Een isofoon is een lijn getrokken tussen punten waar een gelijke luidheid heerst.
De sterkte van een geluid kan worden uitgedrukt in objectieve (fysische) grootheden zoals de geluiddruk en geluidintensiteit. Als zodanig zeggen deze grootheden weinig over de luidheidssensatie die een geluidsignaal veroorzaakt. Luidheid is een subjectieve ervaring. In het verleden is er onderzoek gedaan met als doel het begrip luidheid te kwantificeren.
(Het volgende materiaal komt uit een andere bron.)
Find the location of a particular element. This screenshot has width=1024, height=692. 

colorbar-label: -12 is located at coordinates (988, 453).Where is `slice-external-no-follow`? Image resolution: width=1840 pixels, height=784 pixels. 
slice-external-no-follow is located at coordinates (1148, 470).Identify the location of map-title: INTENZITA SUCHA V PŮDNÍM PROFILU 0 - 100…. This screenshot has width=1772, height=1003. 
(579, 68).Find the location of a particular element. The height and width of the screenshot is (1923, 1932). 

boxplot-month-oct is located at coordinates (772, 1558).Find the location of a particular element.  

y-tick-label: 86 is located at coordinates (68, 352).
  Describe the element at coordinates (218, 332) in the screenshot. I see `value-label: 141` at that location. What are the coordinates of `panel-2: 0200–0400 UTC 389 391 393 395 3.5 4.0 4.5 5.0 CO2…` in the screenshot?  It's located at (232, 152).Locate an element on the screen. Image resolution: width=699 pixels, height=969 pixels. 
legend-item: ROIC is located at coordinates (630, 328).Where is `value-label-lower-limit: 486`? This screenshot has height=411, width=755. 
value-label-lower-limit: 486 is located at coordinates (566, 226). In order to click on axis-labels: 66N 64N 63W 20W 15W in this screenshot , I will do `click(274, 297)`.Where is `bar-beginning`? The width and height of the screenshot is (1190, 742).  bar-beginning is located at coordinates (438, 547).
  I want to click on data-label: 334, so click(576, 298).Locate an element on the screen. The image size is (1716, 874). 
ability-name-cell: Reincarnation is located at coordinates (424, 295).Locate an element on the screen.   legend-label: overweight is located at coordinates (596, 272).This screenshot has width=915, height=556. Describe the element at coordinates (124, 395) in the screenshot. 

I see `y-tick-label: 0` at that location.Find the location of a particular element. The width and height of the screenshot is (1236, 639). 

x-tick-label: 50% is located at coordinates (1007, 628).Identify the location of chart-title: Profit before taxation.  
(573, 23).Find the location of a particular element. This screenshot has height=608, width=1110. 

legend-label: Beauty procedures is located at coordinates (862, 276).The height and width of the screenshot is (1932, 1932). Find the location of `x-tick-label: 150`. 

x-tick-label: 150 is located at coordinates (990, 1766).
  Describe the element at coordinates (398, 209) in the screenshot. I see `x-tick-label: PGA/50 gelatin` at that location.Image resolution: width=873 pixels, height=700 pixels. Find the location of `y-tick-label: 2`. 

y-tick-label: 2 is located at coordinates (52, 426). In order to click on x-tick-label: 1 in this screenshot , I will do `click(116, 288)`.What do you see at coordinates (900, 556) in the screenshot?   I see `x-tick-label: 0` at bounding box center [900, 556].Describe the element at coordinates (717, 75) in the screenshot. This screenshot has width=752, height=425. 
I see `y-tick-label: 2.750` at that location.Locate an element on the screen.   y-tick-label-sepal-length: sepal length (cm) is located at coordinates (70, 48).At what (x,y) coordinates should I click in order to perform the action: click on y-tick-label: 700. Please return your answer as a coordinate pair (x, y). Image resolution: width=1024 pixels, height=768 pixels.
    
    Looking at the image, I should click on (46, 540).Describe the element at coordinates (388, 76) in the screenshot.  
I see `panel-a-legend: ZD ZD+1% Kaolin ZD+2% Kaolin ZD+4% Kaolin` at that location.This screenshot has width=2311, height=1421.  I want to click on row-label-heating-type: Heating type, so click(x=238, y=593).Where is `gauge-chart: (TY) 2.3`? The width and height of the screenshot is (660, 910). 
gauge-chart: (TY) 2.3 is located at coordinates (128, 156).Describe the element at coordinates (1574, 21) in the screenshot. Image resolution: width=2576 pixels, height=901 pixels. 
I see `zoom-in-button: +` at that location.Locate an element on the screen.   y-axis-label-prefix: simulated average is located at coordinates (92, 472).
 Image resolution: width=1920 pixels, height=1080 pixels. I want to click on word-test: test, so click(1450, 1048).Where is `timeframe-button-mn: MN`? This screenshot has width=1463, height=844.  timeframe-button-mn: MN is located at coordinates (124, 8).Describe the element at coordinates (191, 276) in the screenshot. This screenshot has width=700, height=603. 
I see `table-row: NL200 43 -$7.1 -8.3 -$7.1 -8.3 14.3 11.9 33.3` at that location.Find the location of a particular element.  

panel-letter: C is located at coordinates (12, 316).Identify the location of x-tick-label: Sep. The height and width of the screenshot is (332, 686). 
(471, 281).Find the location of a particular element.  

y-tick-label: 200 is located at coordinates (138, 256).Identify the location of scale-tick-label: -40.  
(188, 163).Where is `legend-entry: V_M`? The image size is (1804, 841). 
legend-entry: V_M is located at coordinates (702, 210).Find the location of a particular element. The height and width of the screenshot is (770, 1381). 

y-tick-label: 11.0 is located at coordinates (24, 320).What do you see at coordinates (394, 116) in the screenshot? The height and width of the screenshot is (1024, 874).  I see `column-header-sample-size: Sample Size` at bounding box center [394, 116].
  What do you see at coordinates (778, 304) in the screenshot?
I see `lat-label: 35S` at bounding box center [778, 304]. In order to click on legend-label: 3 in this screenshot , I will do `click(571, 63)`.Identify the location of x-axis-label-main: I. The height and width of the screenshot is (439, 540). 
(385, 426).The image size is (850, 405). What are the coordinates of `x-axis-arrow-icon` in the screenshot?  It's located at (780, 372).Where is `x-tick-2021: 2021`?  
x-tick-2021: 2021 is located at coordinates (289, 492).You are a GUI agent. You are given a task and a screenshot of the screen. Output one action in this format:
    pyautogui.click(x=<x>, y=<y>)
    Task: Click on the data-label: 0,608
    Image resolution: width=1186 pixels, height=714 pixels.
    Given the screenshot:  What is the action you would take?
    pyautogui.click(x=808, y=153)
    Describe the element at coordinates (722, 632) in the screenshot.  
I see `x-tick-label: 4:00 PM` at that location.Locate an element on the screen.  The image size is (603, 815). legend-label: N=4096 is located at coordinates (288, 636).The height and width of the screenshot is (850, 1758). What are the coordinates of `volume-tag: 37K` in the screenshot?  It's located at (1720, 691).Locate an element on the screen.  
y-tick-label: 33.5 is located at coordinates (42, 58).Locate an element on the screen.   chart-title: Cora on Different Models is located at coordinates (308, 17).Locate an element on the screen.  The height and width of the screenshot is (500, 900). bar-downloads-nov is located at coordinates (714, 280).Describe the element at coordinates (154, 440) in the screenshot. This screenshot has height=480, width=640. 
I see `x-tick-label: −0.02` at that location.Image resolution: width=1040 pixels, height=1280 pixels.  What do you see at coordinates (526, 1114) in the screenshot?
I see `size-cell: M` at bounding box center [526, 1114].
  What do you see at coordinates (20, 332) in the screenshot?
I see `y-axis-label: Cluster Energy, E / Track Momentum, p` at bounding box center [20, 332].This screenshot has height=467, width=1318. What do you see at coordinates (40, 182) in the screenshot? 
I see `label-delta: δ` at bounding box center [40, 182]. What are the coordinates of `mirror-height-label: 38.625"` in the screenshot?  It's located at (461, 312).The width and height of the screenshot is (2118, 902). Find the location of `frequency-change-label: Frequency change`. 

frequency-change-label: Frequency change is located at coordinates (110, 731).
Hiertoe werd de luidheid die verschillende signalen bij de luisteraar veroorzaken onderling vergeleken.
Voor sinusvormige signalen (zuivere tonen) is op deze wijze voor normaal horende personen het verband tussen geluiddrukniveau, frequentie en luidheid vastgelegd in curven van gelijke luidheid, de zogenaamde isofonen.
Er zijn twee maten voor luidheid in gebruik te weten de foon en de soon die beide zijn gerelateerd aan een zuivere toon van 1000 Hz.
Zo is het luidheidsniveau van een toon in foon gelijk aan het geluiddrukniveau van een even luide toon van 1000 Hz. De luidheidsschaal in foon loopt dus globaal van 0 foon bij de gehoordrempel tot 120 foon bij de pijngrens. Toename van het luidheidsniveau met 10 foon wordt ervaren als een verdubbeling van de luidheid.
Een wat recentere maat voor de luidheid is de soon. Een toon met een luidheid van 1 soon klinkt even luid als een toon van 1000 Hz met een geluiddrukniveau van 40 dB. Indien een toon als tweemaal zo luid wordt beoordeeld als een toon met een luidheid van 1 soon heeft deze een luidheid van 2 soon. De luidheid uitgedrukt in soon verdubbelt voor iedere 10 dB toename van het geluiddrukniveau.